Fig. 10 - Selo Inglês do séc. XIV (?), onde figura um Barinel (?), uma Coca (?), uma Nau (?)
Para Portugal, a documentação dispersa que fala em barinéis, é:
- Nas Cortes de 1436 (Évora, D. Duarte) os procuradores do Porto falam de serviços prestados durante a revolução de 1383-1385, entre os quais se destaca o envio de um barinel a Inglaterra podendo inferir-se que existiam barinéis em Portugal na década de 1380. Isto não é referido por qualquer outra fonte portuguesa No entanto uma fonte castelhana de 1397 diz que foi apresado um Barinel, junto ao porto de Vivero (Galiza) que se dirigia de Portugal para Bayona (o que não quer dizer que era necessariamente português);
- Na conquista de Ceuta, participaram alguns “valenguere”, indicados na ”Crónica de Juan II de Castela” havendo a confirmação de pelo menos um barinel nessa expedição pois, segundo o relato do espião Ruy Dias de Veja, o rei de Portugal “fez agora” um “ballyner que terá 300 tonéis e levará 40 marinheiros”;
- Muitos dos barinéis, como nos outros países, eram navios de guerra e pertenciam ao rei ou a nobres.

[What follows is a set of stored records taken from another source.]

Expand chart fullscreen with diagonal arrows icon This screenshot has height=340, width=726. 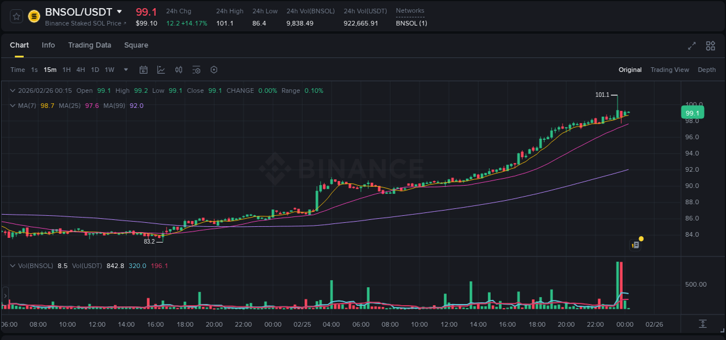pyautogui.click(x=691, y=45)
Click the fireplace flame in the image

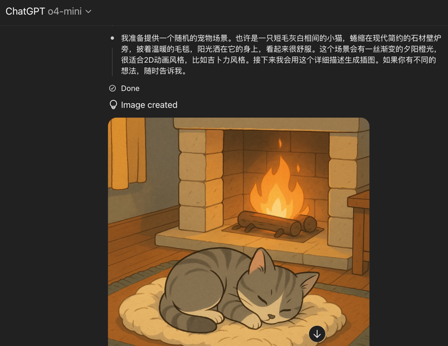tap(276, 183)
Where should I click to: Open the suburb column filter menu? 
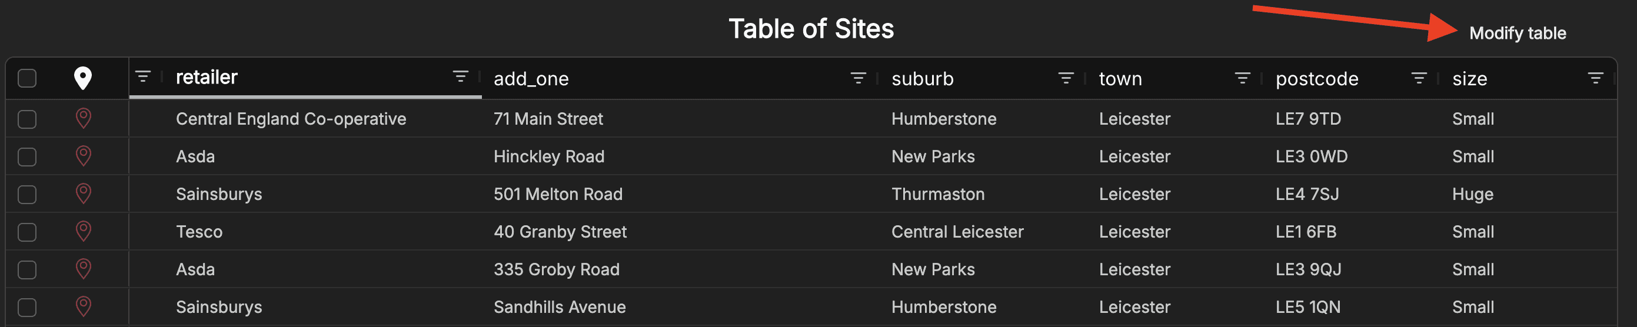(1066, 78)
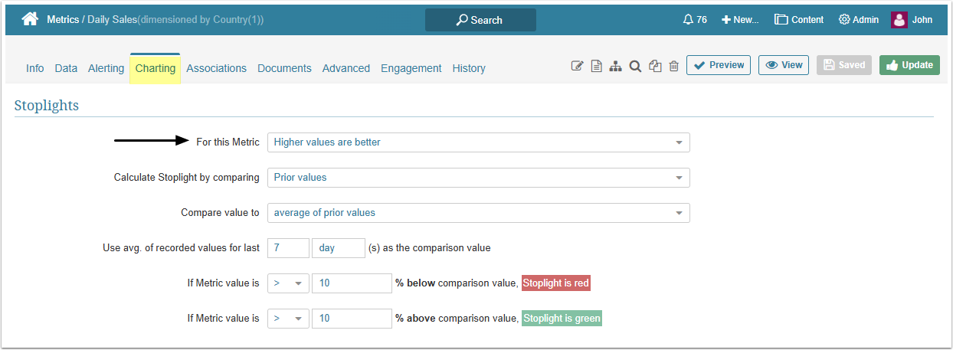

Gonçalo Velho andava com um no Mediterrâneo em 1426. Um documento de 1443 indica três barinéis do duque de Bragança, do conde de Barcelos e de Aires Gomes da Silva;
- Uma carta real (D. Afonso V) de 1450 nomeia Pedro Vaz Teixeira como “meirinho do nosso Barinel que se ora faz na nossa cidade de Lixboa”;
- João de Queirós, dono e patrão de um barinel armado ficou, a partir de 1452 ao serviço do rei de Aragão na luta contra os mouros;
- Pelo menos quatro barinéis estão documentados em 1456 a saber: um do rei com o nome de “Santantoninho”, um outro do conde D. Duarte de Meneses, um de “Myce Francisco” e outro de que era mestre e senhorio João Gomes, morador no Algarve;
- Vasco Eanes Corte Real comandava um com 400 tonéis, no Mediterrâneo, em 1462:
- Em ações de corso está documentado o uso da parelha barinel - caravela como, por exemplo, em 1434, 1462, 1474 e 1484;
- Na década de 40, dois navios do Duque de Borgonha, um barinel e uma caravela, eram comandados por Martim Afonso de Oliveira. O barinel teria 25 tripulantes;
- Também ao serviço do Duque de Borgonha (e) esteve João Pires que em 1450 era comandante das galés e em 1452 foi nomeado patrão de um barinel para comerciar no Mediterrâneo onde foi aprisionado, no mar de Barcelona em 1453, sob a acusação de pirataria. Segundo carta do rei de Aragão, este aprisionamento foi feito por uma “nau o balener” de Burgos e uma “galeaça” de França.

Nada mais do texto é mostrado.